Caution is advised in treatment of patients with impaired glucose tolerance. Closer monitoring of blood sugar levels and where relevant insulin requirements may be necessary in diabetics at the beginning of treatment and periodically during treatment.
No special studies were performed in patients with renal or hepatic insufficiency. The toxicological and pharmacokinetic profile of the product does not indicate limitations for these patients. However, administration to patients with severe hepatic or renal insufficiency should be under medical supervision.
The powder for oral solution contains sorbitol. Patients with rare hereditary problems of fructose intolerance should not take this pharmaceutical form.
Glucosamine should not be used in children and adolescents under the age of 18 years since safety and efficacy have not been established.
If unusual signs or symptoms appear, or if any changes in the course of usual symptoms occur, the patient is recommended to consult the physician immediately.
The most common adverse reactions associated with oral administration are nausea, abdominal pain, dyspepsia, flatulence, constipation and diarrhea. The reported adverse reactions are usually mild and transitory.
See prescribing information for full details.
No specific drug interaction studies have been performed, however, the physico-chemical and pharmacokinetic properties of glucosamine sulfate suggest a low potential for interactions. In one study glucosamine was found not to be an inhibitor of the activities of the following human cytochrome P450
enzymes: CYP1A2, CYP2E1, CYP2C19, CYP2C9, CYP2D6, CYP3A4, as tested by metabolite formation from selected substrates for each of the CYP enzymes tested.

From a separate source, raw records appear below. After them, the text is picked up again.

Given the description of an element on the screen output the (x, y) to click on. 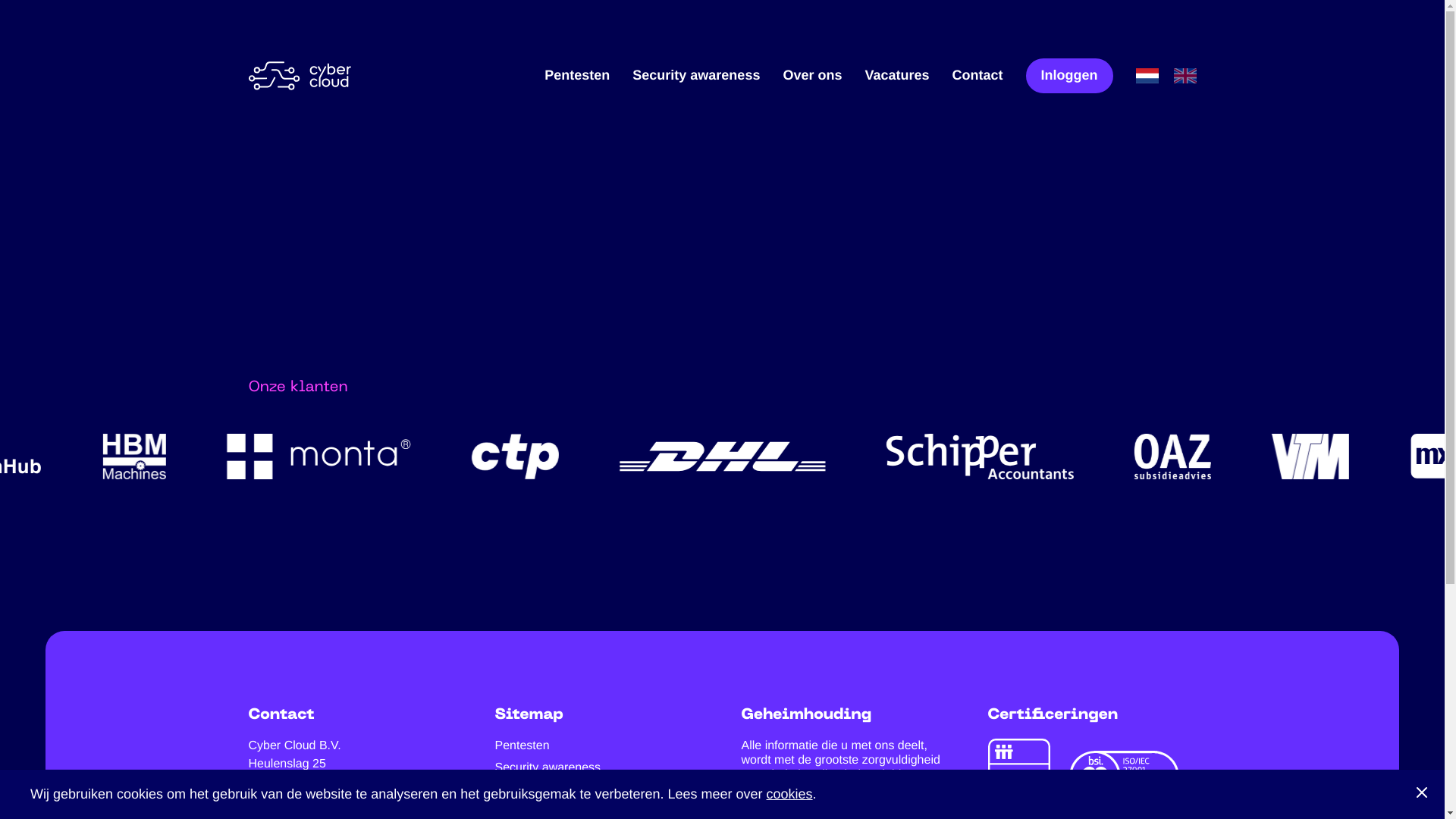
Pentesten Element type: text (521, 745)
Contact Element type: text (977, 75)
Vacatures Element type: text (896, 75)
Engels Element type: hover (1184, 75)
Pentesten Element type: text (576, 75)
Bekijk certificaat Element type: hover (1018, 776)
Over ons Element type: text (518, 789)
Over ons Element type: text (811, 75)
cookies Element type: text (789, 793)
Security awareness Element type: text (547, 767)
Cyber Cloud Element type: hover (299, 75)
Security awareness Element type: text (695, 75)
Inloggen Element type: text (1068, 75)
Given the description of an element on the screen output the (x, y) to click on. 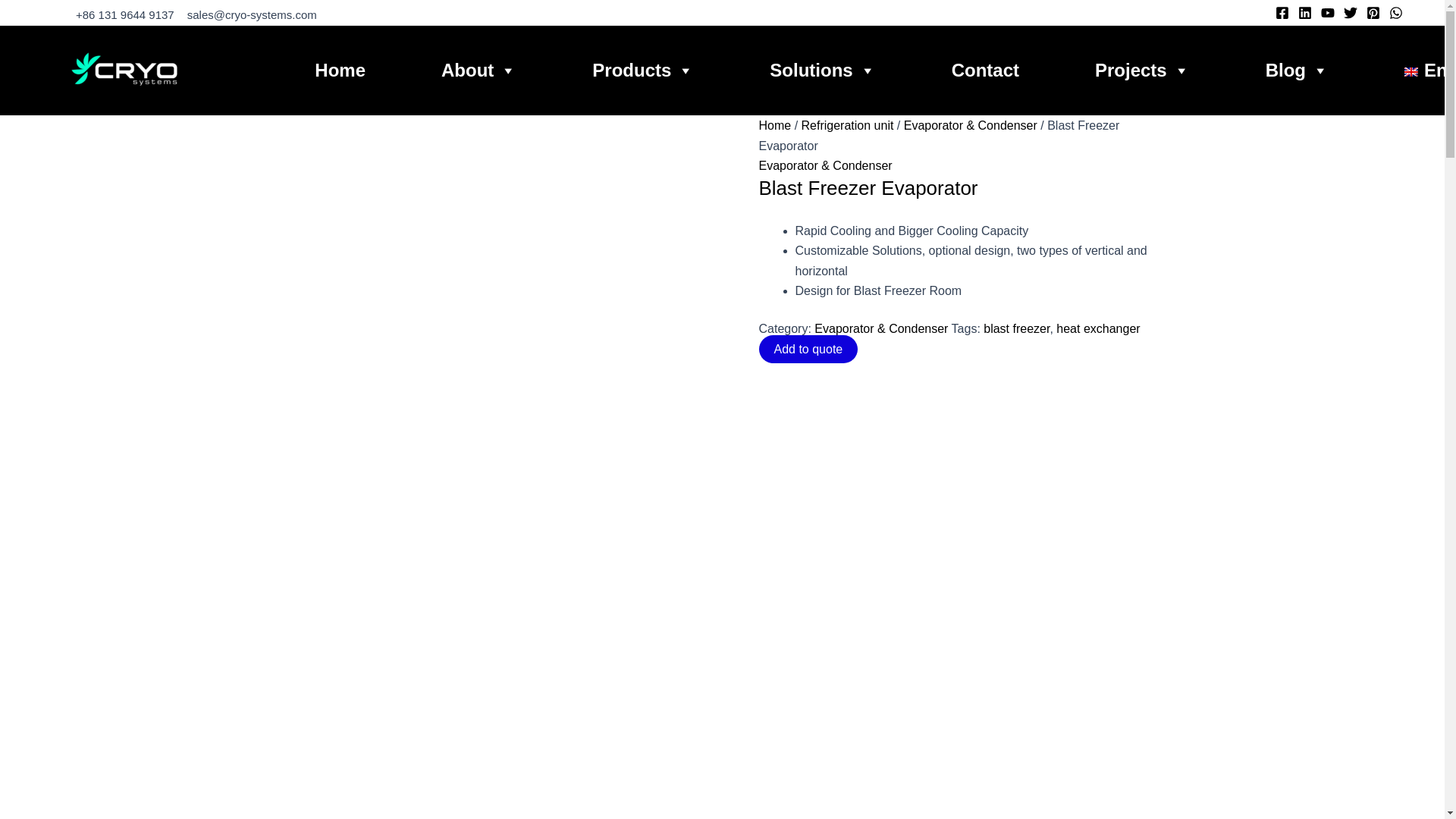
Products (643, 70)
About (478, 70)
Solutions (822, 70)
Home (339, 70)
English (1430, 70)
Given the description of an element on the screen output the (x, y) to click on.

The compound does not compete for absorption mechanisms and, after absorption, does not bind to plasma protein, while its metabolic fate as an endogenous substance incorporated in proteoglycans or degraded independently of the cytochrome enzyme system, is unlikely to give rise to drug interactions.
However, an increased effect of coumarinic anticoagulants during concomitant treatment with glucosamine sulfate has been reported. Therefore, a closer monitoring of the coagulation parameters may be considered in these patients when initiating or ending glucosamine therapy.

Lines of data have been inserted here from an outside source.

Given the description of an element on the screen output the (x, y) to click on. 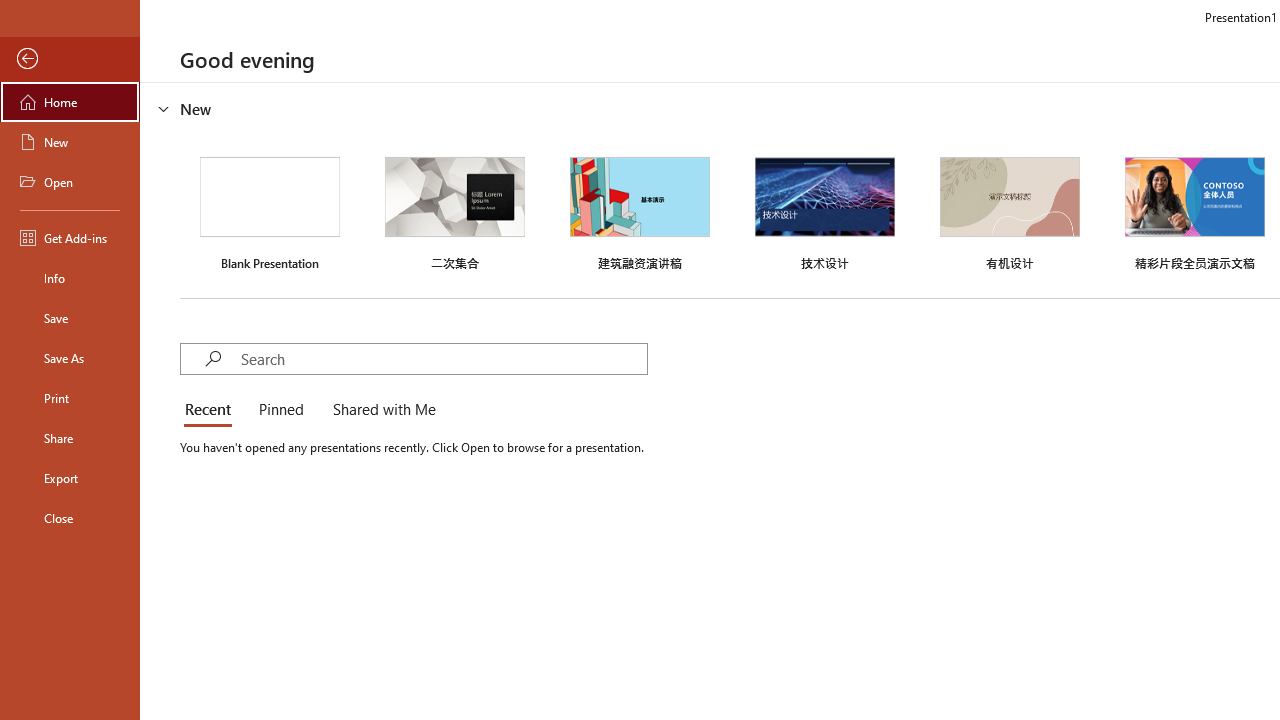
Save As (69, 357)
Hide or show region (164, 108)
Get Add-ins (69, 237)
Info (69, 277)
Recent (212, 410)
Export (69, 477)
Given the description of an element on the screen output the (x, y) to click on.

The oral administration of glucosamine sulfate can enhance the gastrointestinal absorption of tetracyclines.
Pregnancy and Lactation
Pregnancy: There is no adequate data from the use of glucosamine in pregnant women. From animal studies only insufficient data are available. Glucosamine should not be used during pregnancy.
Breast Feeding: There is no data available on the excretion of glucosamine in human milk. The use of glucosamine during breastfeeding is therefore not recommended as there is no data on the safety of the newborn.
No cases of accidental or intentional overdose are known. The animal acute and chronic toxicological studies indicate that toxic effects and symptoms are unlikely to occur at doses up to 200 times the therapeutic dose. However, if overdose occurs treatment should be symptomatic and standard supportive
measures should be adopted as required.